§ **Work request**:
The records below must be output exactly, with no images carried over.
** Opening Working data block **
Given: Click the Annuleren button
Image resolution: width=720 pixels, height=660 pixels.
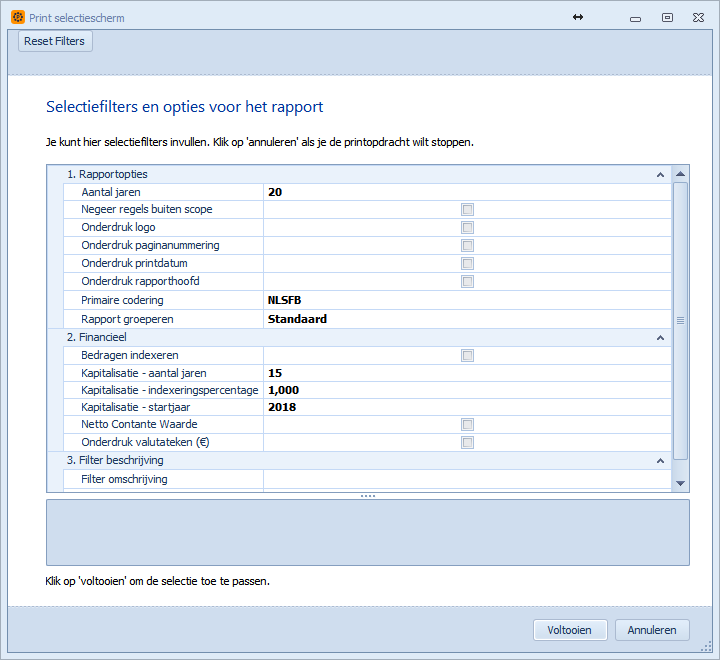Looking at the screenshot, I should [652, 630].
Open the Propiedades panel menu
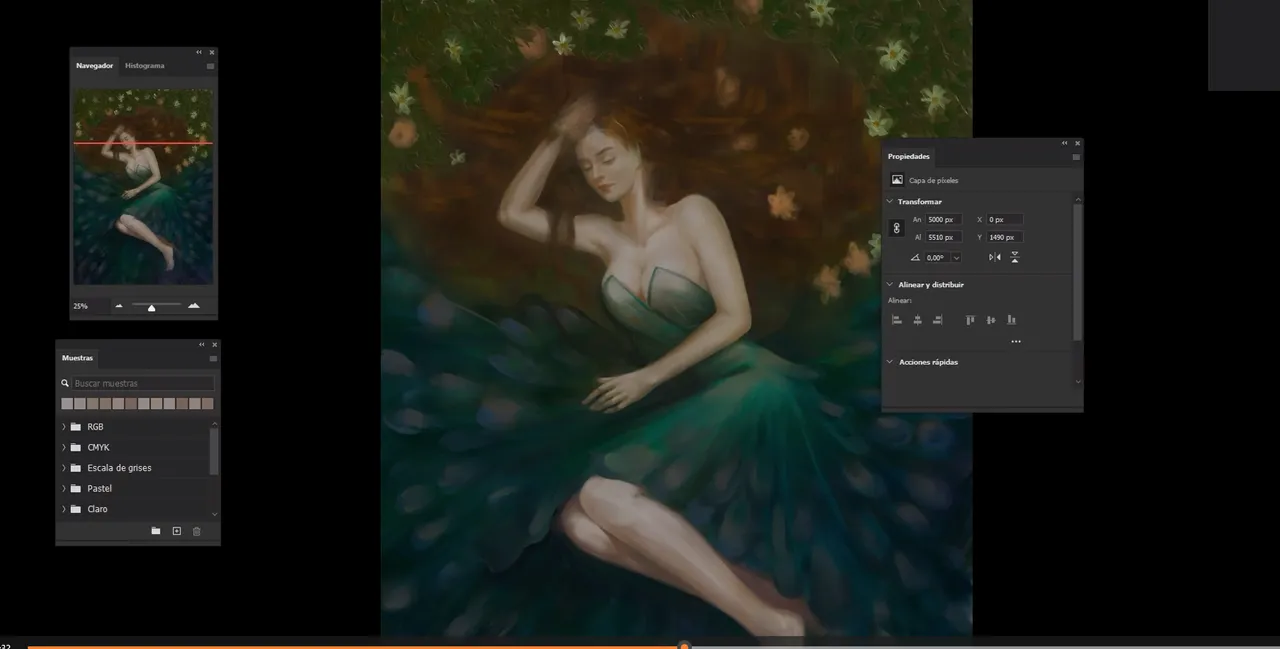Screen dimensions: 1280x649 click(x=1076, y=157)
** Closing Working data block **
§ **Exercise output**:
Given: Click the Annuleren button
Image resolution: width=720 pixels, height=660 pixels.
Looking at the screenshot, I should [652, 630].
Open the Propiedades panel menu
Screen dimensions: 1280x649 click(x=1076, y=157)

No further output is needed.